MTA COST CONTROL: Since 2005, the Maryland Transit Administration has fallen short of the goal to bring in 35 cents in fares for every dollar spent. While state law mandates the goal and tasks the MTA to control costs while keeping fares low, the Office of Legislative Audits just reported a litany of cost-containment controls the transit agency failed to exercise, writes Charlie Hayward for MarylandReporter.com.
FROSH JOINS MARRIAGE FIGHT: Maryland Attorney General Brian Frosh has joined 15 other states and Washington, D.C., in urging the Supreme Court to rule that same-sex couples have a constitutional right to marry. Steve Lash of the Daily Record writes that Frosh signed on to a brief Massachusetts Attorney General Maura Healey submitted to the high court last week in support of same-sex couples challenging laws banning their ability to marry in Ohio, Tennessee, Michigan and Kentucky.
CHEER UP DEMS: Josh Kurtz of Center Maryland writes that there’s nothing like a rare Senate vacancy to cheer dispirited Maryland Democrats, who are still in a funk after now-Gov. Larry Hogan’s upset victory last November over then-Lt. Gov. Anthony Brown. Suddenly, several Democrats are imagining themselves as the state’s next U.S. senator, and dozens more are plotting to run for congressional seats as House members queue up to replace Mikulski.
VAN HOLLEN ENDORSED: U.S. Rep. Chris Van Hollen, who will face off against at least one fellow House Democrat in his battle to succeed retiring Sen. Barbara Mikulski, was endorsed on Monday by Montgomery County Executive Ike Leggett and the nine-member County Council, writes Bill Turque in the Post.
- Rep. Chris Van Hollen secured the endorsement of every member of the Montgomery County Council on Monday, the latest indication the seven-term congressman is moving quickly to lock up support, John Fritze reports in the Sun.
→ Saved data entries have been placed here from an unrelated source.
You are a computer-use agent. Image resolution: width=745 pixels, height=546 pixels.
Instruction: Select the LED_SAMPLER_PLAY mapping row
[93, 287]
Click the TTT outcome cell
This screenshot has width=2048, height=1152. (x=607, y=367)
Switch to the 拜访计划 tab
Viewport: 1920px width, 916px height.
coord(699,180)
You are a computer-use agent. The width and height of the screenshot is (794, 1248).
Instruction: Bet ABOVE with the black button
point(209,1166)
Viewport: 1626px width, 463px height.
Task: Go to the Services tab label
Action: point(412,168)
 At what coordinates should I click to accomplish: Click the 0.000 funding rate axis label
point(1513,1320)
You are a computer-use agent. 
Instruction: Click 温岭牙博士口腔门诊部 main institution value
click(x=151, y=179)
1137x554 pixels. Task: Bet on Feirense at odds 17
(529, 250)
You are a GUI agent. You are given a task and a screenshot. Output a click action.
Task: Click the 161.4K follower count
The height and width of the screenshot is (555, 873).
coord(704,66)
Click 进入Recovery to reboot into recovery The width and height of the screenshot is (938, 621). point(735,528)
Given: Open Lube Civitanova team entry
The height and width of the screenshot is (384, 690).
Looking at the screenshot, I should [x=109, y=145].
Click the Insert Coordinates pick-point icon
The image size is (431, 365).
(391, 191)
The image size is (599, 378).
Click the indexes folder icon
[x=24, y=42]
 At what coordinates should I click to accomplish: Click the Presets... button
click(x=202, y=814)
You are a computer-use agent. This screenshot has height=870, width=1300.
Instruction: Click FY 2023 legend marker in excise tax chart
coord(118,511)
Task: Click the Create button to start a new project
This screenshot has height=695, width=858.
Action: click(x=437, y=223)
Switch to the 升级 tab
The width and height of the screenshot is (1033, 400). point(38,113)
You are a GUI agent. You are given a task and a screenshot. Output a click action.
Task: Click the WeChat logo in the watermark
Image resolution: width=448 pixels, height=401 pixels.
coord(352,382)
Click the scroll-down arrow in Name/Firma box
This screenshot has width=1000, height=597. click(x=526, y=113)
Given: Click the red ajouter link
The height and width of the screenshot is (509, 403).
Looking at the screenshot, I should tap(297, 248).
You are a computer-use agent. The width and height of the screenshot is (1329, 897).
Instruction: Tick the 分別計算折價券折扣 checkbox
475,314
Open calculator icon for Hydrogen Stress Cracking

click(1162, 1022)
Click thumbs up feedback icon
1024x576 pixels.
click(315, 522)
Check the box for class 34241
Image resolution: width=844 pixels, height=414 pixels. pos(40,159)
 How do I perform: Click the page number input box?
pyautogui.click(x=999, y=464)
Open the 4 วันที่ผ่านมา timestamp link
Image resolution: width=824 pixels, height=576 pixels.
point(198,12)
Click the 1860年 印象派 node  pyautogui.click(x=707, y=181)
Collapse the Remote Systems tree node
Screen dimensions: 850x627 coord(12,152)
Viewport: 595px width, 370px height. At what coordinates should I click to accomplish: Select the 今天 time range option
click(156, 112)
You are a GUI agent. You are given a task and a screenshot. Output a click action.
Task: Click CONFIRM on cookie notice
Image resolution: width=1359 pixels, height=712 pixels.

EDWARDS VS. VAN HOLLEN: Democrats are bracing for a fractious primary fight for a rare open Senate seat in Maryland, with two members of Congress from neighboring jurisdictions — Donna Edwards and Chris Van Hollen — ready to spar over their liberal credentials and records of helping working families, reports Bill Turque and Arelis Hernandez for the Post.
BARVE TO SEEK VAN HOLLEN’S SEAT: Kumar Barve, a Democrat who represents Montgomery County in the Maryland House of Delegates, announced on Monday that he plans to run for the U.S. House of Representatives seat being vacated by Rep. Chris Van Hollen, Jenna Johnson writes in the Post.
NANNY COUNTY: Bill Turque of the Post writes that the pesticide ban being considered by the Montgomery County Council is the latest example of county lawmakers trying to make sure their populous suburban jurisdiction is as healthy and safe as possible. He lists five initiatives that the all-Democratic council has approved or is considering that impose strict limits on what some consider to be risky behaviors. The efforts have led critics to accuse the council of trying to impose a “nanny state.”